Texts: X is the last digit of your student ID. Y is the second to last digit of your student ID. (For example, if your student ID is 7890456, then X=6, Y=5.)
Question 4: (5 points)
Calculate the cosine distance between the vectors [1,2+√x] and [2,3+√2].
Question 5: (5 points)
Which of the following statements are TRUE about autoencoders and variational autoencoders?
(i) Variational autoencoders enforce latent space distribution priors while autoencoders do not.
(ii) Autoencoders can be trained for denoising while variational autoencoders cannot.
(iii) Both autoencoders and variational autoencoders use KL-divergence as the regularization term.
Question 6: (5 points)
Which of the following statements are TRUE about recurrent neural networks?

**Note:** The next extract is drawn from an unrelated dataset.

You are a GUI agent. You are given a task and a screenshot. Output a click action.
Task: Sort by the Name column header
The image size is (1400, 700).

(i) Elman network is less likely to suffer from "vanishing gradient" or "exploding gradient" issues than LSTM network.
(ii) For an RNN model, if the sequence length is increased, the number of parameters increases.

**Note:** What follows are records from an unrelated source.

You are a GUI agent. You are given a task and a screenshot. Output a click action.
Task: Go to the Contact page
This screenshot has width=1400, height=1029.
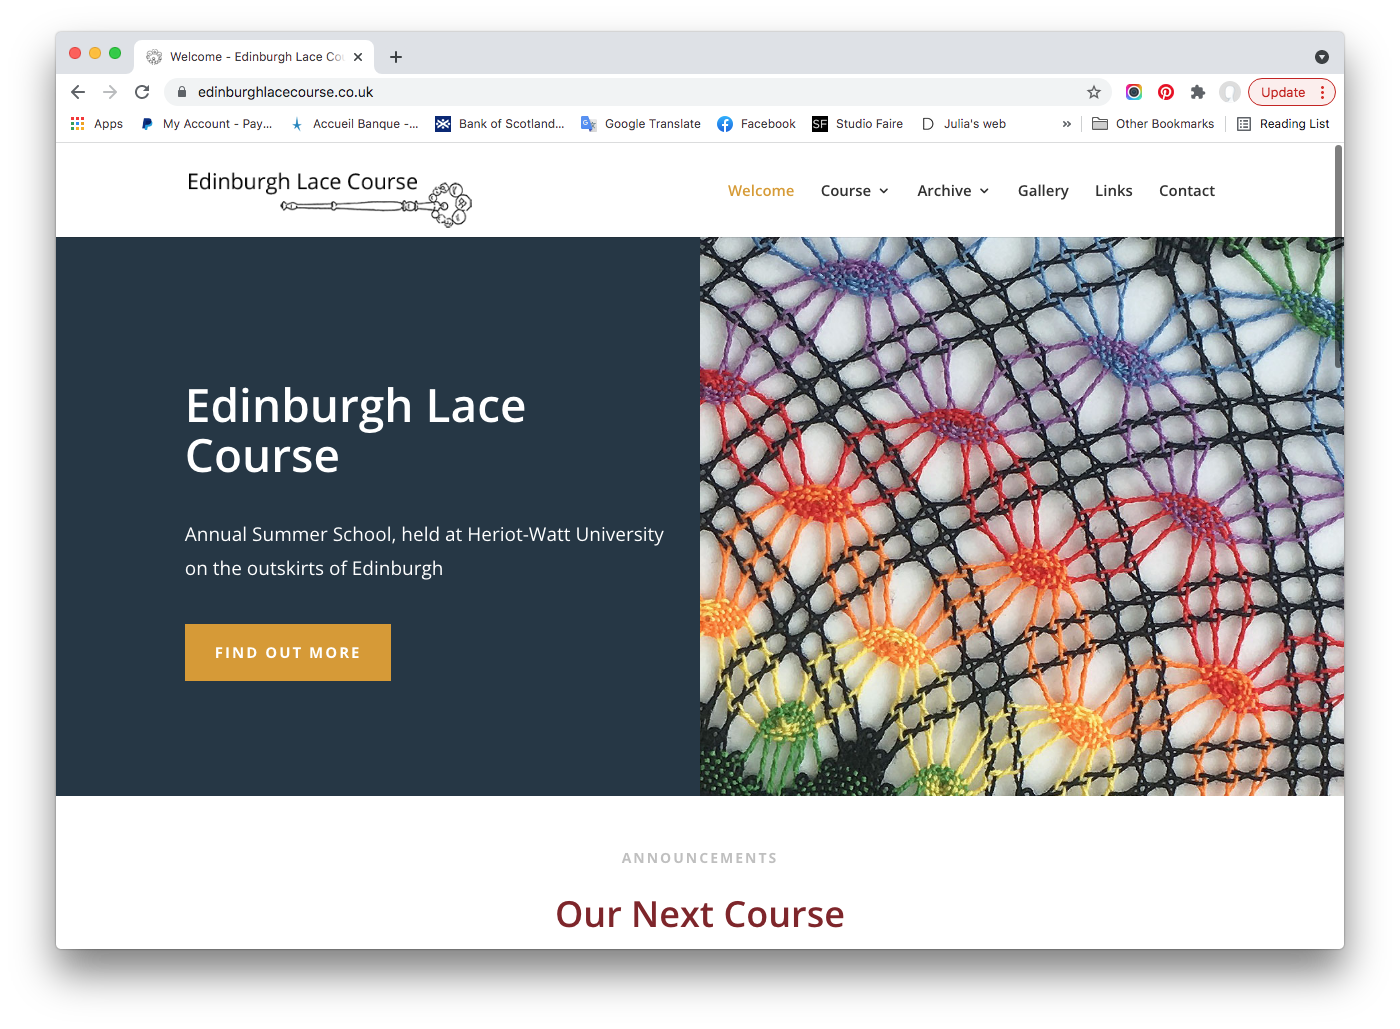pos(1186,191)
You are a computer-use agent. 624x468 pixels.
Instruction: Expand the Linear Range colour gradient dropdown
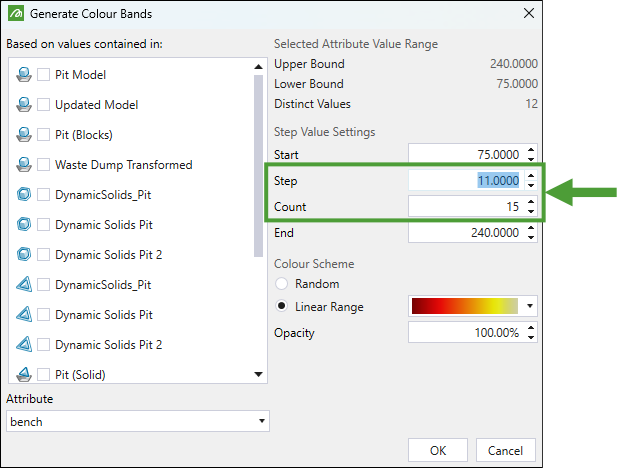click(x=530, y=306)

(iii) RNNs can be stacked to create multiple layers.
Question 7: (15 points)
Consider the vision transformer model to classify an image. The image size is (512x512). The image is split into a total of 8x8=64 patches. Each patch will then be vectorized and mapped to an embedding vector. The embedding dimension is 12. In the transformer, the number of heads is 1, the number of blocks is 1, and the output dimension is 2.
(a) What is the size of each patch?
(b) What is the dimension of the embedding matrix?
(c) What is the dimension of the query matrix?
(d) What is the dimension of the attention matrix?
Question 8: (5 points)
Consider an object detector model that predicts bounding boxes as well as class. What could be the loss function for such a model? Explain.
Question 9: (5 points)
What could be the loss function for an image segmentation network, such as U-Net? Explain.